Concrete practice (IS 456) — permissible pH of mixing water: as per IS 456:1978, the pH value of water shall be what minimum?

Difficulty: Easy

Correct Answer: not less than 6

Explanation:


Introduction / Context:
Water quality affects cement hydration and the durability of reinforced concrete. Standards specify acceptability criteria (including pH) to avoid deleterious reactions and corrosion risk. This item tests memory of the basic pH requirement in IS 456:1978 (retained in later editions as a practical lower bound).


Given Data / Assumptions:

  • Reference: IS 456 provisions for water used in mixing and curing concrete.
  • We only need the minimum acceptable pH value.
  • Alkalinity sufficient to avoid aggressive acidic conditions is desired.


Concept / Approach:

Acidic water (pH < 7) can attack cement paste and increase corrosion likelihood. IS 456 specifies that water for concrete should be free of harmful quantities of oils, acids, alkalis, salts, organic matter, and that its pH should not be less than 6 to ensure it is not aggressively acidic.


Step-by-Step Solution:

Recall IS 456 clause on water quality → pH not less than 6.Interpretation → pH ≥ 6 acceptable (subject to other impurity limits).Therefore select “not less than 6.”

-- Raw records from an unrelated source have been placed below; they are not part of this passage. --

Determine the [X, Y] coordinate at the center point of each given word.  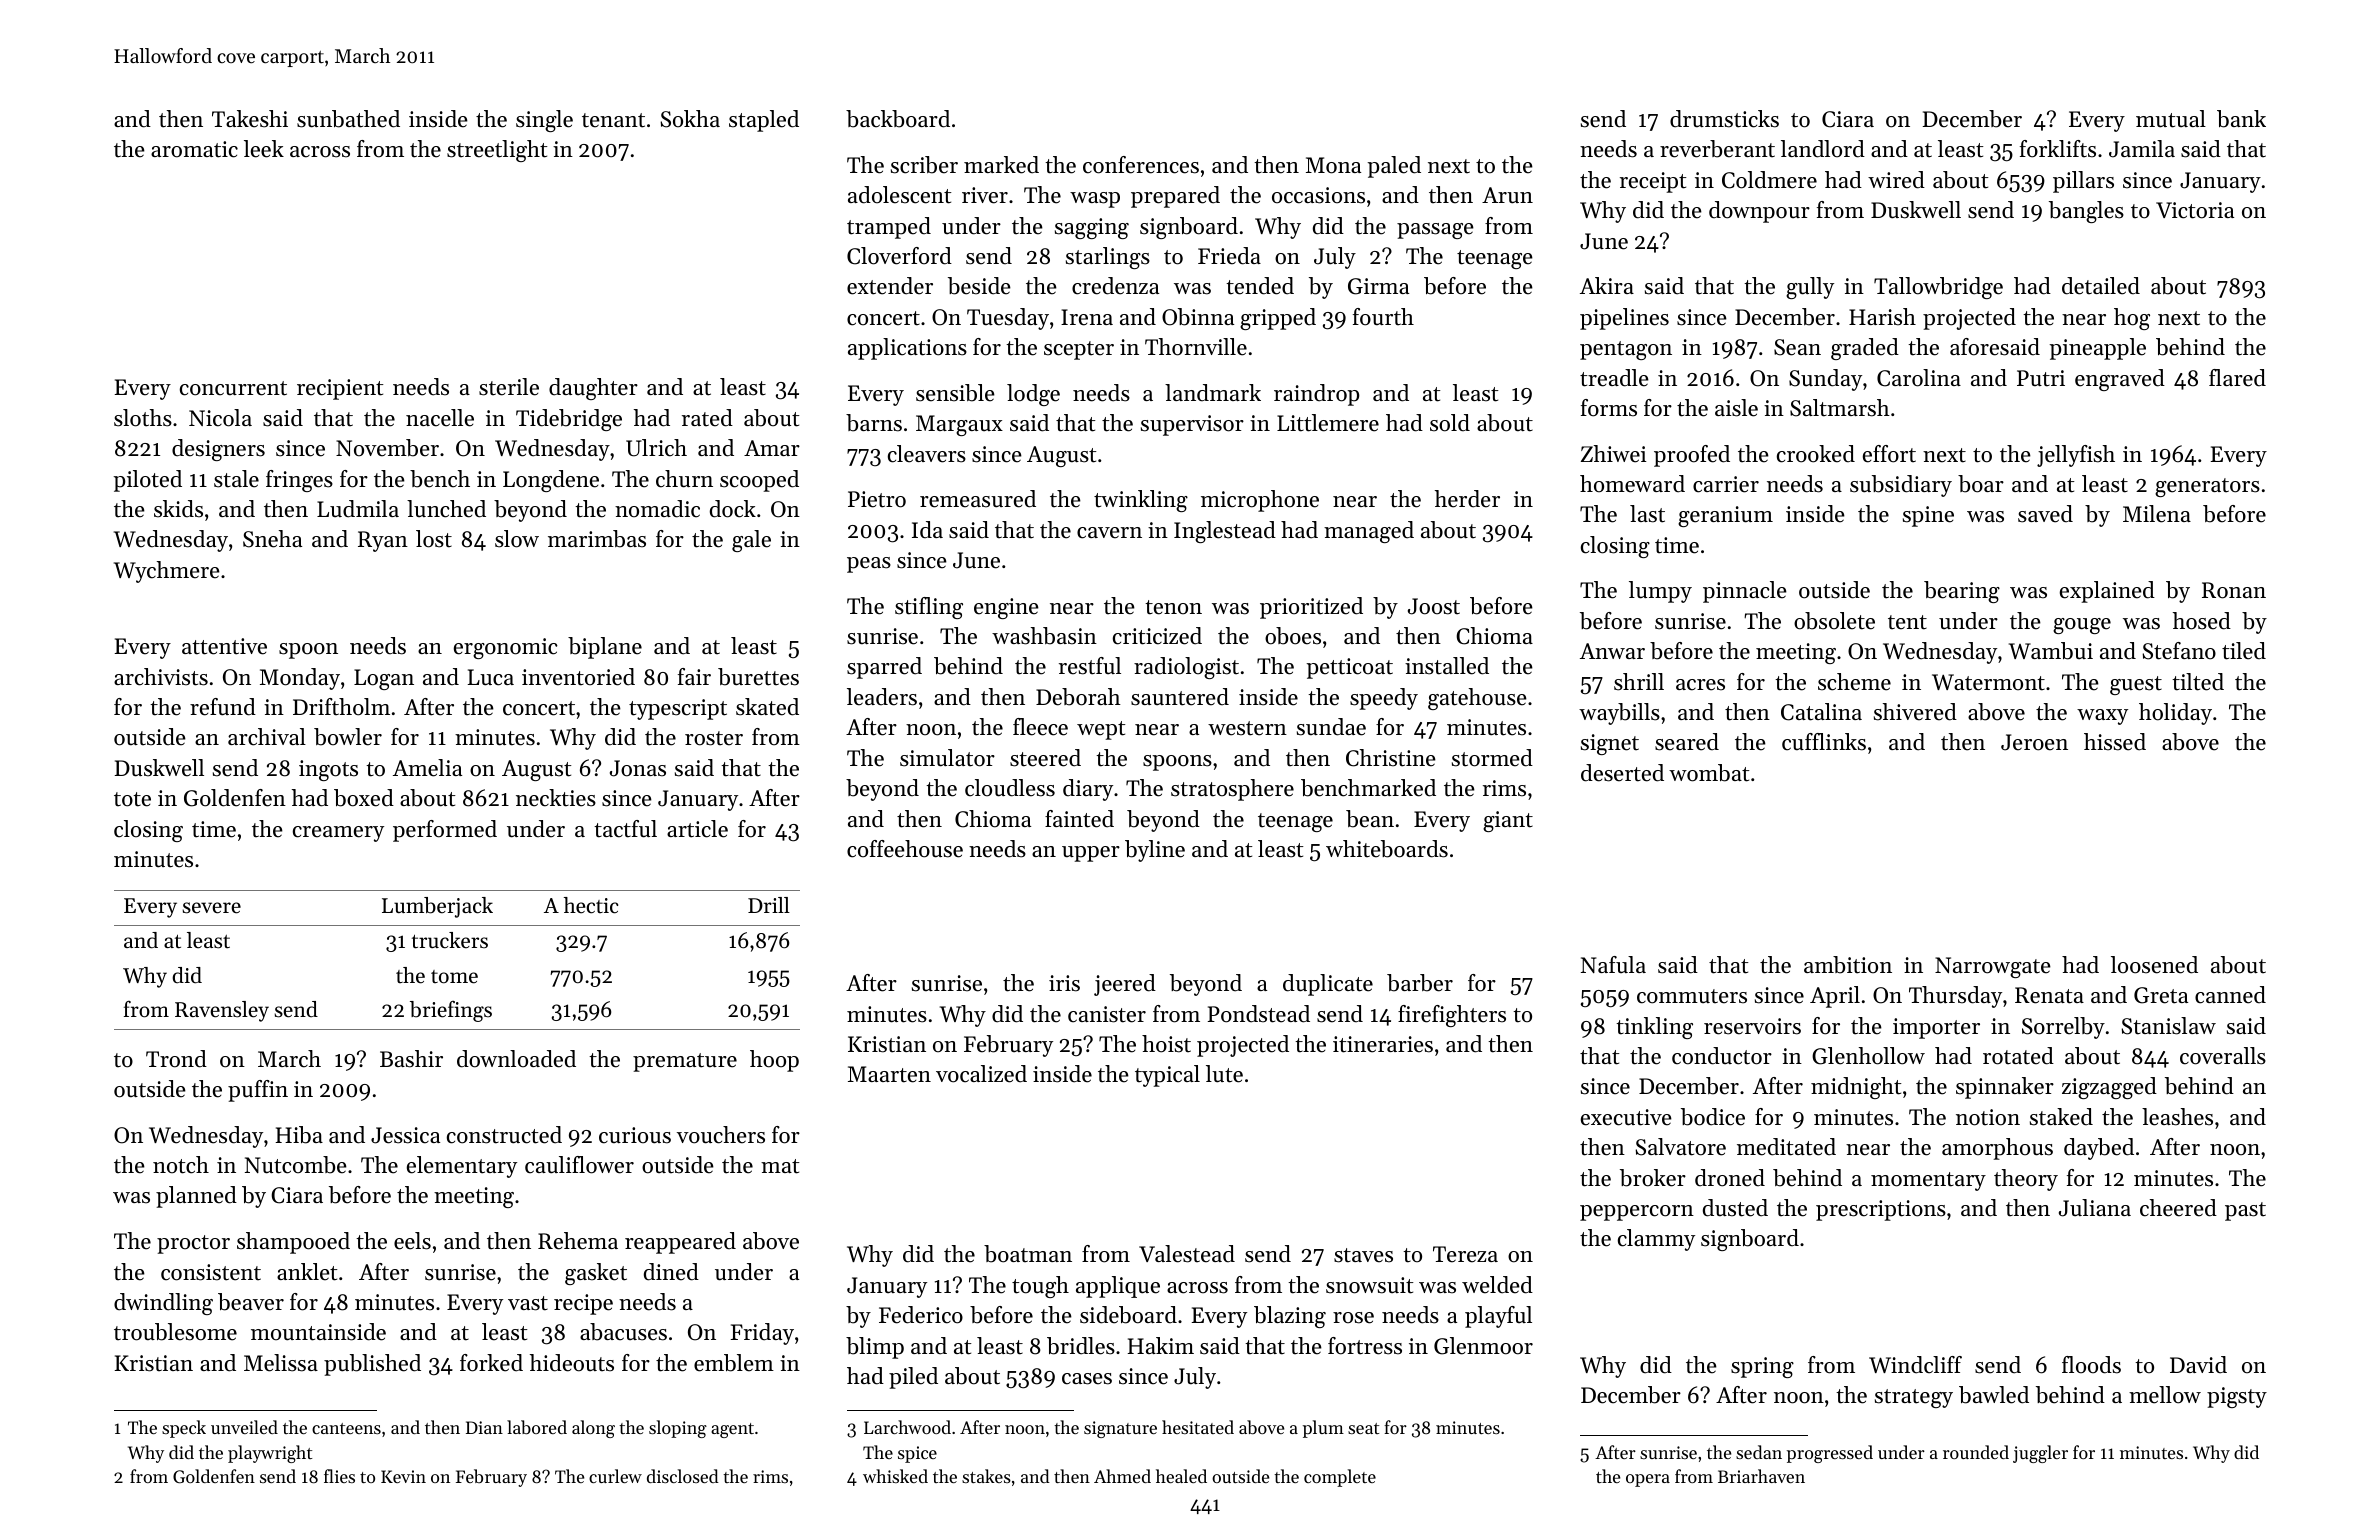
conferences [1141, 165]
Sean [1797, 347]
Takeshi [250, 119]
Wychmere [167, 572]
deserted [1622, 773]
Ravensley [222, 1011]
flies [339, 1476]
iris [1064, 983]
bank [2241, 119]
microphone [1260, 501]
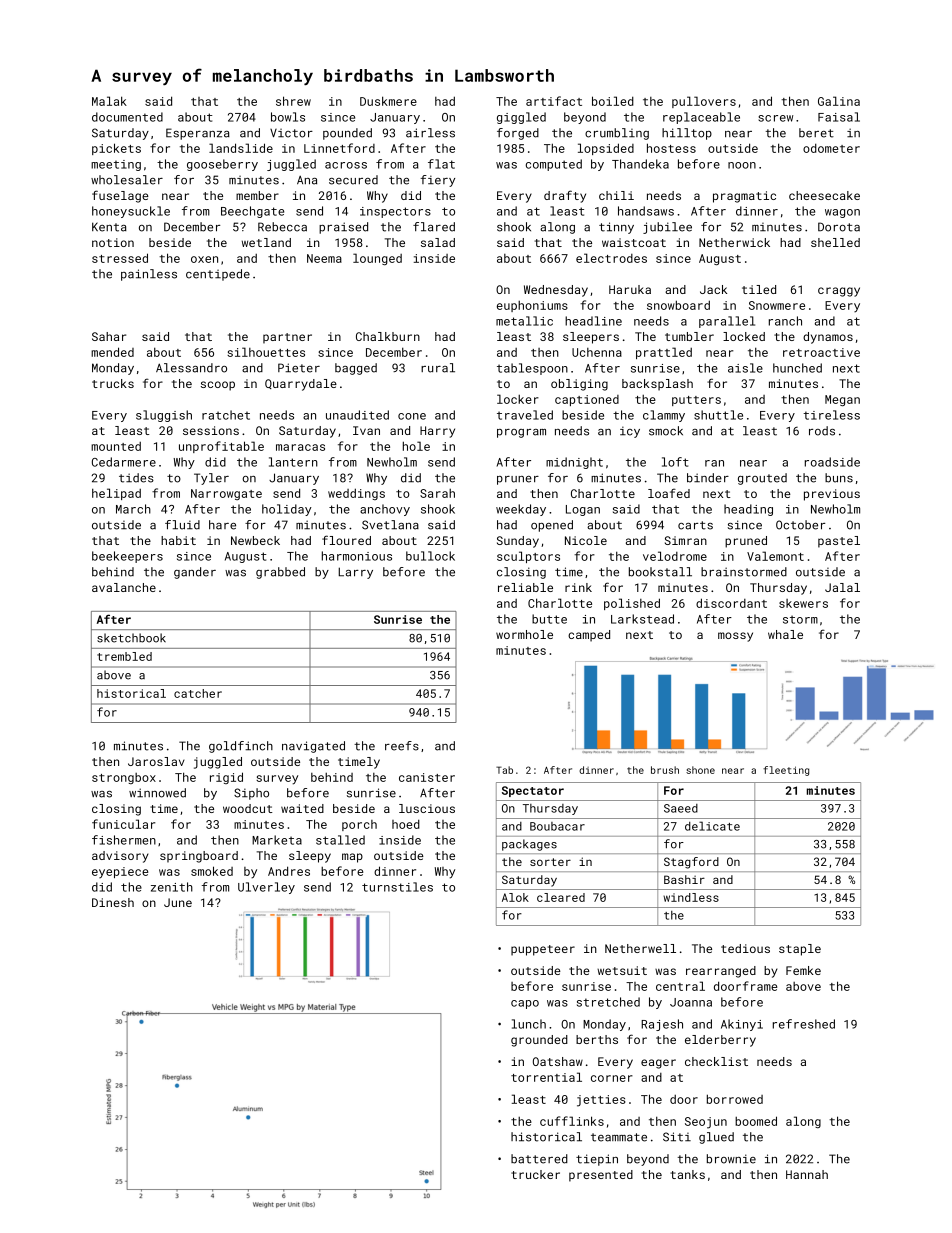  I want to click on tablespoon, so click(532, 369).
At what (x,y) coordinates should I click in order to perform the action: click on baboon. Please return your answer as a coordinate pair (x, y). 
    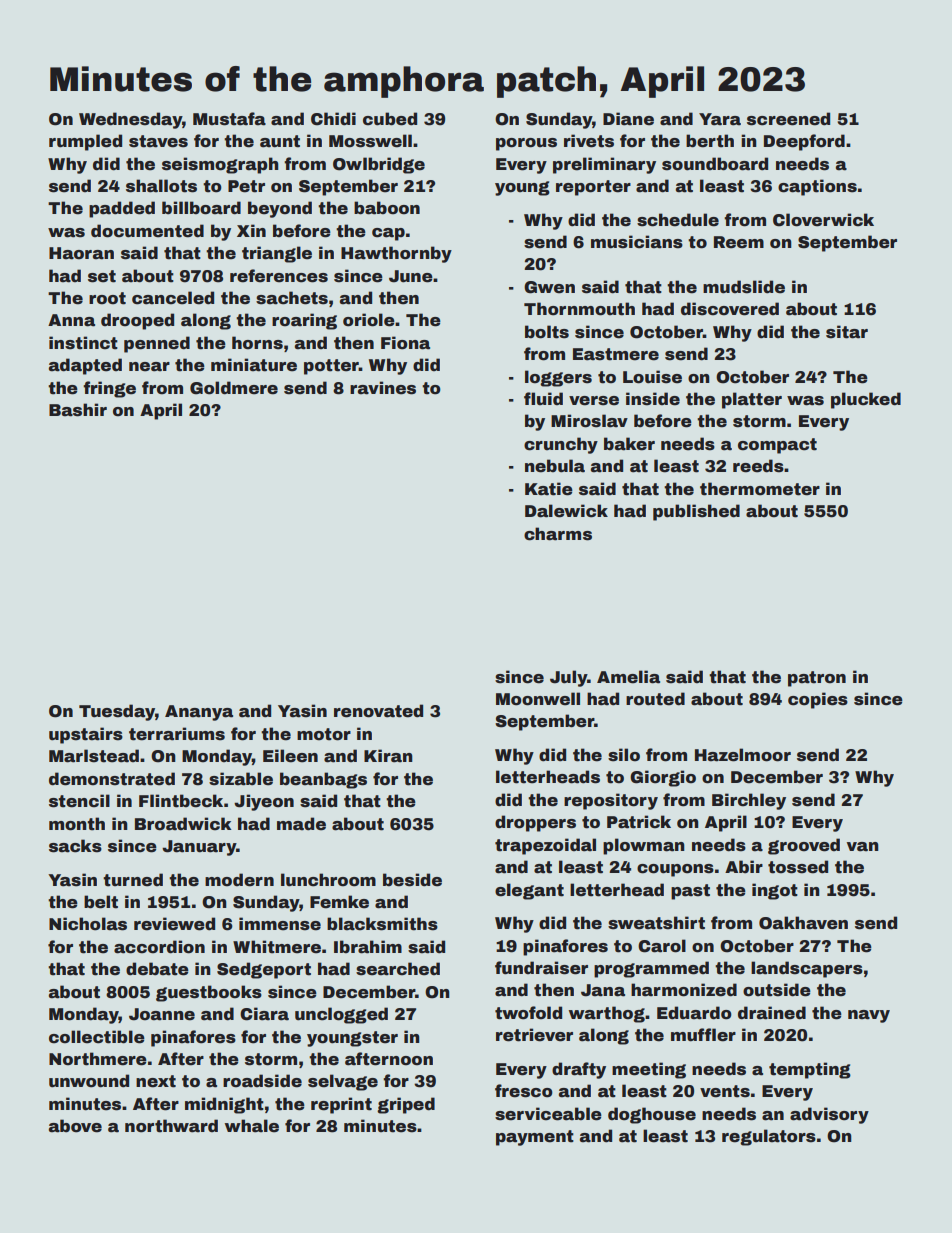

Verification / Alternative check (if short method exists):

Other concrete codes also set similar constraints; typical potable water comfortably meets the requirement.


Why Other Options Are Wrong:

“Less than” or “equal to 6” allows borderline/acidic water; “equal to 7” is more restrictive than required; “not less than 7.5” is unnecessarily stringent.


Common Pitfalls (misconceptions, mistakes):

Assuming only neutral water is permitted; ignoring other chemical limits besides pH.